Для Гоббса мораль тождественна общезначимым нормам. Она не является метафизической сущностью, природной субстанцией, а покоится на разуме, выступая предпосылкой и основой общества. По отношению к индивидам она есть нечто заранее заданное, внешнее. Она является надындивидуальной и в этом смысле объективной силой. Юридические санкции могут в определенной мере гарантировать соблюдение моральных норм, но не могут превратить их в факт человеческой природы. Как видим, понимание, которое замыкает мораль только на внешние действия, а этику фактически растворяет в юриспруденции, было односторонним. Оно противоречило реальным фактам человеческого поведения, свидетельствовавшим о том, что мораль является интимным образованием, ищет свое оправдание в человеческом сердце. Конечно, пройти мимо этой очевидности нравственной реальности Гоббс не мог. Проявляя чуткость к фактам, но допуская теоретическую непоследовательность, он признает нравственную значимость добродетелей в традиционном смысле (скромность, верность, сердечность, человечность и т.д.). Но как можно сердечность или человечность совместить с нравственным законом, назначение которого в том, чтобы ограничить свободу индивида, обуздать его природные склонности? Как эти качества можно вписать в концепцию человека как изначально и неистребимо злого существа?

Такое противоречие явилось следствием одностороннего подхода к морали. Иначе, чем Гоббс, подходит к пониманию морали Спиноза. Для него нравственность есть нечто иное: она покоится на природе человека, является определенной внутренней установкой личности.

Этика личности Спинозы

Спиноза, как Гоббс и как все материалистически мыслящие философы Нового времени, отказывает нравственным понятиям в дочеловеческой значимости. В природе, говорит Спиноза, нет ни добра, ни зла. Добро и зло – это не свойства природы, а ситуации человека, способы истолкования природы. Они подвижны, изменчивы. Абсолютного добра и абсолютного зла не существует. Этический релятивизм Спинозы

[107]

направлен против теологического догматизма, против религиозно-феодальной идеологии, которая принижала моральные возможности личности. С точки зрения средневеково-теологического морализирования, человеческий индивид есть нечто ничтожное перед лицом трансцендентных моральных ценностей. Спиноза придает человеческому поведению самостоятельную этическую значимость.

В этом вопросе позиция Спинозы схожа с позицией Гоббса. Надо отметить, что этика Нового времени очень богатая и разнообразная по теоретическому содержанию, довольно однотипна по ценностным установкам.

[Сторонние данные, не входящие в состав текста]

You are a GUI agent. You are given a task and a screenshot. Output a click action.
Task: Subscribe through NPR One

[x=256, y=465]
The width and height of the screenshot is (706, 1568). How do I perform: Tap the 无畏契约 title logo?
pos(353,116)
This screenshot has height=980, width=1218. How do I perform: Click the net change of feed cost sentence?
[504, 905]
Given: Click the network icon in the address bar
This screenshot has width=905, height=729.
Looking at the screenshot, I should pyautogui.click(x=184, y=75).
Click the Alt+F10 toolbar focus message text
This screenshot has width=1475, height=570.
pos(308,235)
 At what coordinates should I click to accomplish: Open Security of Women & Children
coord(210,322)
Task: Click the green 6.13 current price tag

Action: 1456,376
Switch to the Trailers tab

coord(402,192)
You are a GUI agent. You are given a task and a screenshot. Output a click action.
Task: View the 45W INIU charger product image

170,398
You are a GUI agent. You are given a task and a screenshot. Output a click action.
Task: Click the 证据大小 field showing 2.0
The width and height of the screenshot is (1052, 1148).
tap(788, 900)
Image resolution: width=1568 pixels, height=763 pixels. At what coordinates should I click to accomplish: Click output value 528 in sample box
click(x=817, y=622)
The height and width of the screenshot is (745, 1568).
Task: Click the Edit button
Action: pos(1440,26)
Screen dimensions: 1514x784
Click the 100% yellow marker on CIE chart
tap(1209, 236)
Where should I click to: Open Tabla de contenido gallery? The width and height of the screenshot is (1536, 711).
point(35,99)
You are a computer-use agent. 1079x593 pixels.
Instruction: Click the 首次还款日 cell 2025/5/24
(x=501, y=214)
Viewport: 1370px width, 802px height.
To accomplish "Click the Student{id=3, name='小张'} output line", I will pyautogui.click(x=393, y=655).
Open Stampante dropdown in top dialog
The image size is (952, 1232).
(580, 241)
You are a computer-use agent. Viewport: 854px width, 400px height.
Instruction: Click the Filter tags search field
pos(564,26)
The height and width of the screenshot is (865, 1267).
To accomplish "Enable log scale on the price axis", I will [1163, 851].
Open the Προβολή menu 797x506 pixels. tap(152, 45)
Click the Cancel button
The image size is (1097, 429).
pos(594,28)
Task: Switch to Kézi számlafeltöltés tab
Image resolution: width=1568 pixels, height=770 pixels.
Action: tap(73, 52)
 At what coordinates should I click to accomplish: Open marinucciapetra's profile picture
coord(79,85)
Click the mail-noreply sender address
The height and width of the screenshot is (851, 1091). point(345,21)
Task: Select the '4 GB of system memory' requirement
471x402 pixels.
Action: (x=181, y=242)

Она выражает и обосновывает моральные идеалы нового буржуазного общества, прежде всего идею эмансипации личности, ее самостоятельности и ценности.

Спиноза, в отличие от Гоббса, не связывает мораль с политикой и государством. Принципы морали он призывает искать в природе человека. Задача этики, по его мнению, состоит не в том, чтобы осмеивать человеческие недостатки или огорчаться из-за них, а в том, чтобы их изучать. Спиноза подходит к человеку, как к сложной машине, головоломке. Его позиция – это позиция естествоиспытателя.

Существенная характеристика человеческой природы, по мнению Спинозы, состоит в стремлении к самосохранению, которое является первым и единственным основанием добродетели. Польза, расчет, выгода – вот что составляет движущую силу человеческих действий. Справедливо то, что необходимо для поддержания и увеличения своей выгоды, своего достояния. Чужой интерес индивид защищает постольку, поскольку это соответствует его собственному интересу. Словом, добро тождественно пользу человеческого индивида, а зло – это то, что препятствует достижению личной пользы. «Чем более кто-либо стремится искать для себя полезного, т.е. сохранять свое существование, и может это, тем более он добродетелен»,(73) – пишет Спиноза.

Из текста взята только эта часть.